Questions →
1/ Can you copy the passage of the Felix Kubin interview below, starting with "The tiny version" and going on through "for radio plays."?
2/ Would you proceed with the Felix Kubin interview below, picking up after its final sentence?

Source text →
%%

"The future is already here, it is just not sufficiently distributed"
German eccentric musician Felix Kubin seemed always more virtual than real. This time of his performance on Transmediale 2013 in freezing (again) Berlin even more – he was remotedly projected on screen and the director of press centre was hystecical about not reaching him for whole week. He might transform in a phosphorescent soap bubble in a second, so I tried to reach him on email which gets more possibility to catch him in the time and place “ Back When Pluto Was a Planet”. Or any other one.
Fortunately, he still remember his extravagant profile itv for my Xelectronic pages in Rock&Pop magazine in 2004 (Back When R&P Was The Best Music Magazine), so he kindly sacrificed some time to answer questions on his journey to Frankfurt to get an award for his new radio play – Orphée Mecanique. This years seems already very promissing to this overcreative scifi retro avantgardist – tour schedule is filled up (amongst other performing in May on Sonar festival in Barcelona or Teriaki Festival in Mans) and his long awaited new solo album is coming out in fall. Apart from that, he co-operates with the Polish Lounge Big Band Mitch & Mitch and curates an compilation of German underground tape artists coming out on Finders Keepers records.
The tiny version of this itv was published in the Czech Metro Magazine in May 2013, but updated whole version is only here for you. Hear the story of Jurij Gagarin obscession, tape fetishism, German New Wave teenage period and passion for radio plays.
Let’s start with the new performance Instrumentarium with Boris Hegenbart on Transmediale 2013. Somehow it was a bit unclear who is managing what, maybe even more interesting technically than sonically. You playing on several organs somewhere far far and Boris Hegenbart sitting at his mix desk in the audience, manipulating with your sound, you beeing projected on a big screen, … It might have been quite tricky to obtain realtime data transmission without delay …
This performance was conceived by Boris Hegenbart, I just delivered the live sound material for it. The idea is based on his recent album “Instrumentarium”, for which he asked a dozen of musicians with different musical backgrounds to play duets with him. His part in the collaboration was the creative sound engineer. The technique Boris uses is close to dub music: he gets different channels of sound material that he filters, loops, samples, processes and cuts in and out of the mix. In our case he picked up the improvised sounds of my old “Dr. Böhm” organ with several microphones from different angles. I played outside of the concert venue on Planet Pluto (quite far away). There were some natural delays of course. You could see me play filmed by several cameras. I had much fun to do it but I no idea how the result sounded at the other end. In the future I hope to be able to listen also to the processed mix, too.

%%

Collected data entries →
%%

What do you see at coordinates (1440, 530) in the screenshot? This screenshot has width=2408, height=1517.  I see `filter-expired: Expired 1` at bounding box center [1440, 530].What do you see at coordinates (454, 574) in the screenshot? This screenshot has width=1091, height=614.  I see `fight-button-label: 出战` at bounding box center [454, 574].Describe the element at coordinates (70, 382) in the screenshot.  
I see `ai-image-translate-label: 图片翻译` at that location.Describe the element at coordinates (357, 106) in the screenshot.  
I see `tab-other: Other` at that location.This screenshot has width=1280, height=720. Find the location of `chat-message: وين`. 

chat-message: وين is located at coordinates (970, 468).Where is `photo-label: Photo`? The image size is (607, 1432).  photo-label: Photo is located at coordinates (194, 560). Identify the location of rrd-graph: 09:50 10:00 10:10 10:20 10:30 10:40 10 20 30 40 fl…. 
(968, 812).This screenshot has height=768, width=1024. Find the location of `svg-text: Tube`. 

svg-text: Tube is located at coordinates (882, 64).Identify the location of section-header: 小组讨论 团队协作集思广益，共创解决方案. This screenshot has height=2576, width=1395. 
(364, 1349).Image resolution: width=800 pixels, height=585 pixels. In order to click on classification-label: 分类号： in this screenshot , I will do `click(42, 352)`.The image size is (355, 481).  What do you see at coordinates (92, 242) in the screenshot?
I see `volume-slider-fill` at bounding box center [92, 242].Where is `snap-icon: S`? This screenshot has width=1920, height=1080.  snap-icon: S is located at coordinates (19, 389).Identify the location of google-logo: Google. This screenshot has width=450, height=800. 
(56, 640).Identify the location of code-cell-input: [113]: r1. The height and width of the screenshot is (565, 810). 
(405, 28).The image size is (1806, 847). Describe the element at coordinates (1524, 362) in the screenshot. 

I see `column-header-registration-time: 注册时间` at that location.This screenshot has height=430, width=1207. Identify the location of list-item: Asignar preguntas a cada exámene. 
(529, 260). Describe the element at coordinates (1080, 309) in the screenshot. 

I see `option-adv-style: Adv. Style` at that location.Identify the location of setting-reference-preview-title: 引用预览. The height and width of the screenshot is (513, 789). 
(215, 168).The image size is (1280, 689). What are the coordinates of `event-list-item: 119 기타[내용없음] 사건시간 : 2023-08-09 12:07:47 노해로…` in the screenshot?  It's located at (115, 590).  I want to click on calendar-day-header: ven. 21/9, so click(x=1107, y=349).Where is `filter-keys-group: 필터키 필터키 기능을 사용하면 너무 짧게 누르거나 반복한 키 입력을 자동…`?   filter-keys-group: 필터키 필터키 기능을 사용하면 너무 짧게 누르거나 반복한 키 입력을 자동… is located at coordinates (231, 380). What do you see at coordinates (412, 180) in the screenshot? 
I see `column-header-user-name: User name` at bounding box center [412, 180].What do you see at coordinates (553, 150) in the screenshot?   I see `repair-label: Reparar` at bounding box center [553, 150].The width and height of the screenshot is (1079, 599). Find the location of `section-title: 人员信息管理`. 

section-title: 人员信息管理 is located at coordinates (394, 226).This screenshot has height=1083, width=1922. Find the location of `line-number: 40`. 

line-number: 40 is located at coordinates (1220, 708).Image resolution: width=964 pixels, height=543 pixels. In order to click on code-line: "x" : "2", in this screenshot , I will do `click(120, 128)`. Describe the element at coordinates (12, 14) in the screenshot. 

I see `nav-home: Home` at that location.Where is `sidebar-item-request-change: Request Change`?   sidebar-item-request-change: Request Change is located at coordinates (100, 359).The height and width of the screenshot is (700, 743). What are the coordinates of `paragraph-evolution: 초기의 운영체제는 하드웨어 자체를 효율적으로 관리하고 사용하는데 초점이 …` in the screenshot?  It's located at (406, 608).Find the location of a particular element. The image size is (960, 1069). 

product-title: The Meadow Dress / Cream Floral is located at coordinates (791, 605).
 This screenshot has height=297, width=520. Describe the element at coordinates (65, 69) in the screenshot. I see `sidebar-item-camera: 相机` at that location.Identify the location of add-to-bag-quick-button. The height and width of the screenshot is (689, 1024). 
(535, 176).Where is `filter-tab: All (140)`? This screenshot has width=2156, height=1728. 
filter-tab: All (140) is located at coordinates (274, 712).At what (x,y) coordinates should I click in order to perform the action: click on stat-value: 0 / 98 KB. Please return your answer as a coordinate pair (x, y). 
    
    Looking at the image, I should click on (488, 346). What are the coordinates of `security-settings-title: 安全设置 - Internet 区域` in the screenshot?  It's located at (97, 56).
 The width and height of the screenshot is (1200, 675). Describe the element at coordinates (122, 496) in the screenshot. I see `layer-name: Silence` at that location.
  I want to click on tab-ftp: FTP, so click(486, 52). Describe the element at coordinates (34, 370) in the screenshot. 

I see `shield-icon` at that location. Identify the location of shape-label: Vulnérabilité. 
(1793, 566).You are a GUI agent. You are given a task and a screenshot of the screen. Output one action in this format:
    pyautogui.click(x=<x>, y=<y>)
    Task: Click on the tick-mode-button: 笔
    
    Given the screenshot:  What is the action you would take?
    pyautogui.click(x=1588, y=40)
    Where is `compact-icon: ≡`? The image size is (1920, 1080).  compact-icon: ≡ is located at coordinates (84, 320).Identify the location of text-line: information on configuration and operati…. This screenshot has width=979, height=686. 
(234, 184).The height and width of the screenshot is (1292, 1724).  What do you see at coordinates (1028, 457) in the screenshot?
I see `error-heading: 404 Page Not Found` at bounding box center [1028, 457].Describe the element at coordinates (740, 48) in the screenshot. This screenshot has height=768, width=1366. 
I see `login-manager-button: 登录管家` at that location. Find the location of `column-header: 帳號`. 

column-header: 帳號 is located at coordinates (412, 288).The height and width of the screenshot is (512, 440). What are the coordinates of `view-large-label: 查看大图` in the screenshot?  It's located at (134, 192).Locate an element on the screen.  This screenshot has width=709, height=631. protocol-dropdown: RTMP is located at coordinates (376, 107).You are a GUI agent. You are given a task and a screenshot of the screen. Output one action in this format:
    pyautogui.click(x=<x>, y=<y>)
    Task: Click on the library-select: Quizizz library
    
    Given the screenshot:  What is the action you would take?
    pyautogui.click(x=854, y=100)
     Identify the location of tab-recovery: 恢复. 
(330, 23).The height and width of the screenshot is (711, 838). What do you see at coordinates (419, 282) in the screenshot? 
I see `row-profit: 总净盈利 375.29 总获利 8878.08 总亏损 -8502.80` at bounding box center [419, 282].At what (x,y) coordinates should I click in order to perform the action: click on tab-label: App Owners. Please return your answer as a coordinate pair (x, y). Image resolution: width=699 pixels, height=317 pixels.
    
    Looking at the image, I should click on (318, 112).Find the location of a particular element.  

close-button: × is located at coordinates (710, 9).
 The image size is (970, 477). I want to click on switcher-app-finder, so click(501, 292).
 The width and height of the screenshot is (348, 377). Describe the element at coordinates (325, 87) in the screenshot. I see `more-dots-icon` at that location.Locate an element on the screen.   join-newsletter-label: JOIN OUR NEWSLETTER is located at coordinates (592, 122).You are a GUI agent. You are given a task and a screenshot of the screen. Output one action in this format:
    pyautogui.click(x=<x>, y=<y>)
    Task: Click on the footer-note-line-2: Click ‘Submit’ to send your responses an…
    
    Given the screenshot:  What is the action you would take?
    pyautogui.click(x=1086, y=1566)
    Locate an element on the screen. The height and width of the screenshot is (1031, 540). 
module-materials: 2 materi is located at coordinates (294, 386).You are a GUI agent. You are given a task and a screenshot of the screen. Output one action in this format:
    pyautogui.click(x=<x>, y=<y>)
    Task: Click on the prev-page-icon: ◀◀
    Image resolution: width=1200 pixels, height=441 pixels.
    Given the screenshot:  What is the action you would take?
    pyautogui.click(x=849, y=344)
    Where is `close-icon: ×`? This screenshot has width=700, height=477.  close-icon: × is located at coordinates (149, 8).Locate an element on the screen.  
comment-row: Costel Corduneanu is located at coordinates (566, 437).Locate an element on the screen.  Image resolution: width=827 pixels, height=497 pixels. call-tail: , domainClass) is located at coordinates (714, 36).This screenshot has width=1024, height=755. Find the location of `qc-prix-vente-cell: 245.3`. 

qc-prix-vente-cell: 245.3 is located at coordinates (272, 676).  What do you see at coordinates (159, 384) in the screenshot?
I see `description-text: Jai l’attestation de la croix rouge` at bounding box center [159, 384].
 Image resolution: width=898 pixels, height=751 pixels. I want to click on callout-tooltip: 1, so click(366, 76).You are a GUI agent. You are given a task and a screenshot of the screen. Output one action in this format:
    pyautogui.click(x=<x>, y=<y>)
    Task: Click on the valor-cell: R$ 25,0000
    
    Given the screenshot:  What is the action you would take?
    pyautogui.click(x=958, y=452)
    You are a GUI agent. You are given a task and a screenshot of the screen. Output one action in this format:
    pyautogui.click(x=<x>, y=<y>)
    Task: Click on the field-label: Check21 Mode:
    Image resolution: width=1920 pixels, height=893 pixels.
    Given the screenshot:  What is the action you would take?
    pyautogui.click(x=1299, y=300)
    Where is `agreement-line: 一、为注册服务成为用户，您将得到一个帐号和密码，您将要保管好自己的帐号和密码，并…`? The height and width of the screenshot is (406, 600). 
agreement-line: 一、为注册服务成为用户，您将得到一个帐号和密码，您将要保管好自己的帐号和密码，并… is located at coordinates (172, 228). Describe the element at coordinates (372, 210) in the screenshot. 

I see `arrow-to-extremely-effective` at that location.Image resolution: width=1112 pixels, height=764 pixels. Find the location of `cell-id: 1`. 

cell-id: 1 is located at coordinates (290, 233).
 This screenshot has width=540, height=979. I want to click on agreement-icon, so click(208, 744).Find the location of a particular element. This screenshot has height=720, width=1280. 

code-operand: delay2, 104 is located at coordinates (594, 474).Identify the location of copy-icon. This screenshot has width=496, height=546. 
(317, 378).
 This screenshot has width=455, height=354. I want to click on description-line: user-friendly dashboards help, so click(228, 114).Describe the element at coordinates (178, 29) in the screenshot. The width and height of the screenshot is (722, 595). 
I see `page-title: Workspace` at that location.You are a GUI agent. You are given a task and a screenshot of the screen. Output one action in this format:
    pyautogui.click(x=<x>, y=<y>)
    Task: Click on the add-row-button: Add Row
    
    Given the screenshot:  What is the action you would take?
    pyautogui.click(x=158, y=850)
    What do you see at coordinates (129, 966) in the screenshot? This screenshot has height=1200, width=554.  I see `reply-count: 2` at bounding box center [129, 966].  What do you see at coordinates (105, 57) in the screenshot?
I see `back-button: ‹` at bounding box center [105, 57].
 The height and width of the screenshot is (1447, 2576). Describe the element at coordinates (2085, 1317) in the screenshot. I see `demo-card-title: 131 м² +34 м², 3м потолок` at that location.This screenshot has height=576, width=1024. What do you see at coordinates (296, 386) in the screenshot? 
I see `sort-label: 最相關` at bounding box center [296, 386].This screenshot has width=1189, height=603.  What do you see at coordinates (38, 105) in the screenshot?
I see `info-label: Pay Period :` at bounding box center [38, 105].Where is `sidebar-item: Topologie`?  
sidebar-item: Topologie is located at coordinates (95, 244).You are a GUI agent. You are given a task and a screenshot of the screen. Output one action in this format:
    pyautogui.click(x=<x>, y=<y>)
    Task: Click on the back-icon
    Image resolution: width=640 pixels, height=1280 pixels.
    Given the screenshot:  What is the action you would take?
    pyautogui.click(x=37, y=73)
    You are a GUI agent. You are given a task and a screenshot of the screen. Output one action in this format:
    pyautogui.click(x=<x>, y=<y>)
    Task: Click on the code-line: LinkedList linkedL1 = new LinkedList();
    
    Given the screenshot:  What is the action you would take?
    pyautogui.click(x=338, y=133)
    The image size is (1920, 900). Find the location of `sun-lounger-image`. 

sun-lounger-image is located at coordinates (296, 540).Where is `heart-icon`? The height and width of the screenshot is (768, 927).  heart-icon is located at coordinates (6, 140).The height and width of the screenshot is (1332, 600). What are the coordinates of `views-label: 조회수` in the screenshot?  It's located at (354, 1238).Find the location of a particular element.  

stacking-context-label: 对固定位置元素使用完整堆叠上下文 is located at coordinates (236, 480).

%%

Results for the exercise →
1/
The tiny version of this itv was published in the Czech Metro Magazine in May 2013, but updated whole version is only here for you. Hear the story of Jurij Gagarin obscession, tape fetishism, German New Wave teenage period and passion for radio plays.

2/
Your music has loads of various and quite enjoyable description – scifi pop, retro-futuristic neodadaism, avantgard surrealism, Bela Bartok of swinging organ pop, ... What would be your description for those who never listened to your music?
Test Tube Pop and Particle Accelerator Beat. Always wear your protection spex when listening to it.
Can you explain this your obsession with Gagarin? Does it have something to do with the self-constructive experience you described in one interview about falling from the tree and fight against gravity?
Already as a young teenager I was complaining about natural forces. I could never accept the Unchangeable. I fought the wind (a pre-mature Don Quijote), I cursed the rain, and I condemned earth gravity. The way I adapted Juri Gagarin is that of a taxidermist: I opened his body, examined and emptied it, then put myself inside. He is much bigger than me. His eyes move like radars, his hands fold the instruction manual. There is no need for food in his elliptical orbit. He catches the signals. Everything flips in slow motion.
Your label is also titled Gagarin records will celebrate its 15th anniversary this year. It gathers an interesting collection of 20 musicians – what connects them to be under Gagarin rec?
All my artists have a very open mind. They are not only interested in music but also writing, film, theatre. We hardly talk about music when we correspond. For example, Pete Um is a manic blogger who comments on music and society with many short films and written essays. Barry Burns of “Vernon & Burns” collects ventriloquist puppets. His main puppet, “Stan”, is a very dirty-minded ruthless manager. Ergo Phizmiz (who just got a bigger feature at the WIRE in the March issue) is obsessed by opera, he has just composed one. I also got him into contact with German radio stations and he has produced several radio plays for them, some were even awarded prices. All Gagarin artists consider music rather as part of a bigger canvas that can be filled with many colours and concepts.
Last year, I have founded a new label called “Apolkalypso” that is exclusively dedicated to vinyl singles. As I am not able to release too many LPs per year on Gagarin Records – I am too busy with my own work – I wanted to have a platform where I can act faster and more spontaneously. Apolkalypso focuses on the original idea of the 7”: the hit format – whatever that means.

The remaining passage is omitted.